Anonim mengatakan...

aku ada ide: writing collaboration. interested? you know my number. we'll talk this over.

ps: hey! kikod ku PUMBA. kek tokoh lion king.

Ge Siahaya mengatakan...

Arief tidak cengeng, agak lebay mungkin (^_-).

Jadi berpikir bhw kadang kala, ketika sesuatu menghimpit, salah satu cara kita untuk tetap mempertahankan sanity atau kewarasan adalah memikirkan hal-hal yang terasa indah dan menyenangkan.

"Idealisme" ini, bisa jadi merupakan sebuah alat pertahanan diri dari sesuatu yang sangat mengganggu, menuangkannya menjadi tulisan merupakan salah satu terapi yg baik untuk jiwa.

Beruntunglah bisa menulis, dan suka menulis, sehingga segala sesuatu dapat dilampiaskan menjadi sebuah tulisan.

Bukan begitu, AF? (^_-)

PS: Versi lamanya lebih giris loh, yg ini malahan lebih gagah dari yg lalu. (^^,)

Arief Firhanusa mengatakan...

Berbagi (lagi) dengan:
@MAS GOENOENG
Yuhu, kita pernah mengobrolkan rumah idaman itu Mas rasanya.

@DEK MIRA ULIES
Bener dek apa katamu.

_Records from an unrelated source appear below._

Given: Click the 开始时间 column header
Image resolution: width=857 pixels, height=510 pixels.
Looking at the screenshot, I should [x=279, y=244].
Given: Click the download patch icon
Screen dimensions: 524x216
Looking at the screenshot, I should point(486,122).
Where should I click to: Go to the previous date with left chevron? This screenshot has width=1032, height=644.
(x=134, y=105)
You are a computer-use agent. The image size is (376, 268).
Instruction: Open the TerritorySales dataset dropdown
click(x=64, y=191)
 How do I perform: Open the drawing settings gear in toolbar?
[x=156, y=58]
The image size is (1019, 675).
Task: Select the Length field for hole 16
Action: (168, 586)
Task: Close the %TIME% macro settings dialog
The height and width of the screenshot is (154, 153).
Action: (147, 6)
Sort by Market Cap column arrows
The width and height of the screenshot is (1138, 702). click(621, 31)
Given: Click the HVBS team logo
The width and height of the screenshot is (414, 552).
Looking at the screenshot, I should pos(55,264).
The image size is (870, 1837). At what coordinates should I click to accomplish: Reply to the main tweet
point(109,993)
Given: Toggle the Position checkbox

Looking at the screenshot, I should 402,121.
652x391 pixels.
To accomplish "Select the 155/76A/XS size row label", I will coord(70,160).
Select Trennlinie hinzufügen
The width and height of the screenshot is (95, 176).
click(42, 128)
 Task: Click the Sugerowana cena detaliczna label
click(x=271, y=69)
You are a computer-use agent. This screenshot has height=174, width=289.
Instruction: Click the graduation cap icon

Ini alami, ini bergulir tanpa diperintah, tapi benak dan dada mengikutinya tanpa sadar.

@RINY
Oya? Wah, saya tak sendiri dong kalo gitu. Berarti banyak idealisme terkubur gara-gara materi, dan barangsiapa yang kukuh mempertahankannya berarti hebat.

@RIEN
Helo, Rien, kabar baik. Kemana saja? Makasih sudi kembali mampir.

@KANDI
Ups, nama yang unik. Salam kenal dan terima kasih bersedia mampir kemari. Jangan bosan ya.

@G
Saya setuju ini: ""Idealisme" ini, bisa jadi merupakan sebuah alat pertahanan diri dari sesuatu yang sangat mengganggu, menuangkannya menjadi tulisan merupakan salah satu terapi yg baik untuk jiwa."

Menulis adalah terapi, melebihi obat paling dahsyat dari dokter manapun untuk penyembuhan, atau setidaknya mengikis kerikil yang berkerumun di lingkaran hati.

Thanks, G, komentarmu tak disadari juga terapi pula.

Anonim mengatakan...

Saya sdh pernah baca entri ini beberapa bulan yang lalu di blog ini juga, "Huma diatas bukit" simbol kesederhanaan yang di jaman sekarang kurang begitu di sukai. Hanya orang2 yang punya taste dan peka yang bisa merasakannya...

Anonim mengatakan...

kok pada baru ngeh sih kalo sampeyan cengeng ya bang?

jadi ingat masa lalu saya?

*aih ada Kandi. Apa HL hari ini Kandi?*

Arief Firhanusa mengatakan...

Tertuju:
@TYAS
Hm, benar katamu. Jaman sekarang orang memburu E90. Kemudian ganti Blackberry ketika sedang musimnya ...

@BLUE
Inget jaman kita nangis di Jalan Mataram ya Blue?